[[ Records shown, beginning ]]
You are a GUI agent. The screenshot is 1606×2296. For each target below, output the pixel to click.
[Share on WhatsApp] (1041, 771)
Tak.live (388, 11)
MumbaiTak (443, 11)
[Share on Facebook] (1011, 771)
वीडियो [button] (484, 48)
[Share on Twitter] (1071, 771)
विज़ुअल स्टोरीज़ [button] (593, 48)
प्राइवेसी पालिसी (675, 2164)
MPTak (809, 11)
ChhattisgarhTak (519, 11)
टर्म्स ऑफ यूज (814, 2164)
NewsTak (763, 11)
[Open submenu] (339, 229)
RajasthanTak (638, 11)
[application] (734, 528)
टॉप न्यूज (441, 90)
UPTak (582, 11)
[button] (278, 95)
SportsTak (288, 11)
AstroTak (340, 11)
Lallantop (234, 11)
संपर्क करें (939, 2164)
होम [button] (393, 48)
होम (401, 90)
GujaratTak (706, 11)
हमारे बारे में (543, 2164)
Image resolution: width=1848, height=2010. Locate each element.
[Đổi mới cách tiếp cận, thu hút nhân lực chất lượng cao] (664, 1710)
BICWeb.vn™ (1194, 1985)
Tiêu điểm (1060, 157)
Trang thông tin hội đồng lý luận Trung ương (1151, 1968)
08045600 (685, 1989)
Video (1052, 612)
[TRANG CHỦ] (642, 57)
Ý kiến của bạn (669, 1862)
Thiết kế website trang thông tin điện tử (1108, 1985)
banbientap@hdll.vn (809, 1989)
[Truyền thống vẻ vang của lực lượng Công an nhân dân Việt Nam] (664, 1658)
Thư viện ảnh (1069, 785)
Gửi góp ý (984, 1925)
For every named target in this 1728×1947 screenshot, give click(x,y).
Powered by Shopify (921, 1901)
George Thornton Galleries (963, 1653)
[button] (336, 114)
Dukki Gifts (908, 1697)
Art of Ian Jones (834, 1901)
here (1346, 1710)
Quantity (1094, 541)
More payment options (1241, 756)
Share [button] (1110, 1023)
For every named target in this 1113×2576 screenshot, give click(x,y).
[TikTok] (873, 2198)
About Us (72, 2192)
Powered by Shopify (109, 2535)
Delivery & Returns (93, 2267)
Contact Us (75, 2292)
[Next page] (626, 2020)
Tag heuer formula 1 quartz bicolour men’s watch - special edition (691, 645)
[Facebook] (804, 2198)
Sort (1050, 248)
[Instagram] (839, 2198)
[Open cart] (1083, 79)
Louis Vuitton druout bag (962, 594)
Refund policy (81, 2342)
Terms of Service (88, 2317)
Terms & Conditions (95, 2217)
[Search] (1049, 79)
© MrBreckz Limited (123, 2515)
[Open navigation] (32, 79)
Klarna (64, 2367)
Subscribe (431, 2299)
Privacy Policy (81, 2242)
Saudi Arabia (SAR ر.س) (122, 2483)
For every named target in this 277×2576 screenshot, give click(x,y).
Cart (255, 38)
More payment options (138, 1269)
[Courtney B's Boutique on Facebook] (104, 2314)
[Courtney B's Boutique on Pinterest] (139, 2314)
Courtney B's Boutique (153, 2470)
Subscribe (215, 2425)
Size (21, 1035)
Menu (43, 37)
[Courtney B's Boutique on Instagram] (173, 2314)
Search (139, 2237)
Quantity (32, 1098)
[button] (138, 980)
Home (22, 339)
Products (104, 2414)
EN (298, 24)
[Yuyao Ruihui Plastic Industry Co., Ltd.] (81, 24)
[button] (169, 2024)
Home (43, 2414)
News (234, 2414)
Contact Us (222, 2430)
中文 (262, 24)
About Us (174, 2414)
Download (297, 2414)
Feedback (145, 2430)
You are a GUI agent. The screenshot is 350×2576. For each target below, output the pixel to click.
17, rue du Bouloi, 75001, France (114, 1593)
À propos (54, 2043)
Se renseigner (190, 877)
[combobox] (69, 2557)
[[ Records shown, end ]]
_Task brief_. Could you give the data again, word for word?

_Solution below_.
You are a GUI agent. The screenshot is 1606×2296. For each target below, output the pixel to click.
[Share on WhatsApp] (1041, 771)
Tak.live (388, 11)
MumbaiTak (443, 11)
[Share on Facebook] (1011, 771)
वीडियो [button] (484, 48)
[Share on Twitter] (1071, 771)
विज़ुअल स्टोरीज़ [button] (593, 48)
प्राइवेसी पालिसी (675, 2164)
MPTak (809, 11)
ChhattisgarhTak (519, 11)
टर्म्स ऑफ यूज (814, 2164)
NewsTak (763, 11)
[Open submenu] (339, 229)
RajasthanTak (638, 11)
[application] (734, 528)
टॉप न्यूज (441, 90)
UPTak (582, 11)
[button] (278, 95)
SportsTak (288, 11)
AstroTak (340, 11)
Lallantop (234, 11)
संपर्क करें (939, 2164)
होम [button] (393, 48)
होम (401, 90)
GujaratTak (706, 11)
हमारे बारे में (543, 2164)
Image resolution: width=1848, height=2010. Locate each element.
[Đổi mới cách tiếp cận, thu hút nhân lực chất lượng cao] (664, 1710)
BICWeb.vn™ (1194, 1985)
Tiêu điểm (1060, 157)
Trang thông tin hội đồng lý luận Trung ương (1151, 1968)
08045600 (685, 1989)
Video (1052, 612)
[TRANG CHỦ] (642, 57)
Ý kiến của bạn (669, 1862)
Thiết kế website trang thông tin điện tử (1108, 1985)
banbientap@hdll.vn (809, 1989)
[Truyền thống vẻ vang của lực lượng Công an nhân dân Việt Nam] (664, 1658)
Thư viện ảnh (1069, 785)
Gửi góp ý (984, 1925)
For every named target in this 1728×1947 screenshot, give click(x,y).
Powered by Shopify (921, 1901)
George Thornton Galleries (963, 1653)
[button] (336, 114)
Dukki Gifts (908, 1697)
Art of Ian Jones (834, 1901)
here (1346, 1710)
Quantity (1094, 541)
More payment options (1241, 756)
Share [button] (1110, 1023)
For every named target in this 1113×2576 screenshot, give click(x,y).
[TikTok] (873, 2198)
About Us (72, 2192)
Powered by Shopify (109, 2535)
Delivery & Returns (93, 2267)
Contact Us (75, 2292)
[Next page] (626, 2020)
Tag heuer formula 1 quartz bicolour men’s watch - special edition (691, 645)
[Facebook] (804, 2198)
Sort (1050, 248)
[Instagram] (839, 2198)
[Open cart] (1083, 79)
Louis Vuitton druout bag (962, 594)
Refund policy (81, 2342)
Terms of Service (88, 2317)
Terms & Conditions (95, 2217)
[Search] (1049, 79)
© MrBreckz Limited (123, 2515)
[Open navigation] (32, 79)
Klarna (64, 2367)
Subscribe (431, 2299)
Privacy Policy (81, 2242)
Saudi Arabia (SAR ر.س) (122, 2483)
For every named target in this 277×2576 screenshot, give click(x,y).
Cart (255, 38)
More payment options (138, 1269)
[Courtney B's Boutique on Facebook] (104, 2314)
[Courtney B's Boutique on Pinterest] (139, 2314)
Courtney B's Boutique (153, 2470)
Subscribe (215, 2425)
Size (21, 1035)
Menu (43, 37)
[Courtney B's Boutique on Instagram] (173, 2314)
Search (139, 2237)
Quantity (32, 1098)
[button] (138, 980)
Home (22, 339)
Products (104, 2414)
EN (298, 24)
[Yuyao Ruihui Plastic Industry Co., Ltd.] (81, 24)
[button] (169, 2024)
Home (43, 2414)
News (234, 2414)
Contact Us (222, 2430)
中文 (262, 24)
About Us (174, 2414)
Download (297, 2414)
Feedback (145, 2430)
You are a GUI agent. The screenshot is 350×2576. For each target below, output the pixel to click.
17, rue du Bouloi, 75001, France (114, 1593)
À propos (54, 2043)
Se renseigner (190, 877)
[combobox] (69, 2557)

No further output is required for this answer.